Lauren is cold and fiercely ambitious, She has reinvented herself to get as far away as possible from her traumatic background - the roots that have seriously screwed her up inside. Callum is ripe for the picking, but his close friendship with the elderly Joszef proves to be both an opportunity and fly-in-the-ointment for Lauren's plans, and although in some ways she gets exactly what she wants, the fateful meeting of these three characters proves to be her undoing, while at the same time oddly being the making of Callum.

You would think that this makes Lauren the villain here, for how can you like someone so cold and calculating? But as the story unfolds, you learn exactly why Lauren has become the broken person she is - determined to stand on her own two feet and driven to do anything to get what she wants - and why she actually thinks she is protecting her nearest and dearest in the process. She is both hateful and desperately vulnerable at the same time; a contrary and controversial mix of conflicting desires, intentions and emotions.

Callum begins the piece as a drifter without direction. He is desperate for connection with a fellow human being, for love, and this makes him easy prey for Lauren - even if their meeting and plans are based on misconceptions at the start. But this also makes him open to forming a close and rather beautiful bond with Joszef. Callum's innate compassion is what ultimately brings him to breaking point as his deeply felt emotions eventually spill over, it is also the quality that saves him too.

This is a complex and multi-layered novel, that beautifully explores the weight of the past, class, ambition, relationships and connection with out fellow human beings, and the way Naomi Booth dissects and then displays the many facets of the meaning behind her cleverest of titles, Exit Management, is superb. This is a sad book, and our author leaves us in no doubt that we are not heading for a happy ending from the off, but it gets inside your head, and I so desperately want to know what happens for Lauren and Callum next - always the sign of a great storyteller. Outstanding!

Exit Management is available to buy now from your favourite book retailer, though I recommend supporting independent publishing by buying direct from Dead Ink HERE.

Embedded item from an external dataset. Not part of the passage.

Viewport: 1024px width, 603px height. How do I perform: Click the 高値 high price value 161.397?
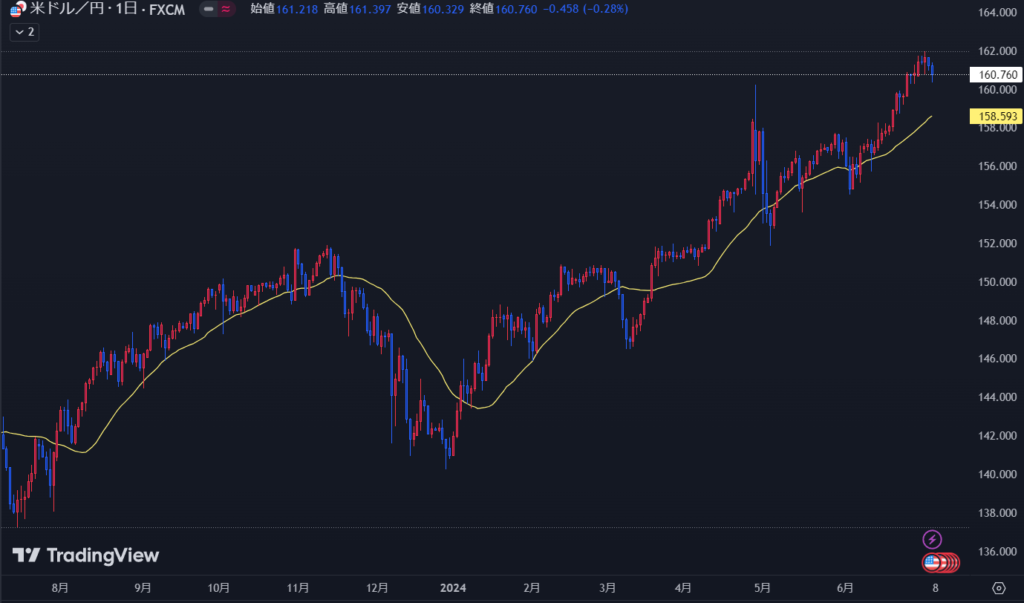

Thank you to Jordan Taylor-Jones for sending me a copy of this incredible book, in return for an honest review.

About the author:

Naomi Booth is a writer and academic. Her fiction tends to explore unsettling landscapes, strange compulsions, dangerous bodies and contamination. Her academic research currently focuses on the literary history of swooning. Her first novel, Sealed, was published by Dead Ink Books in 2017.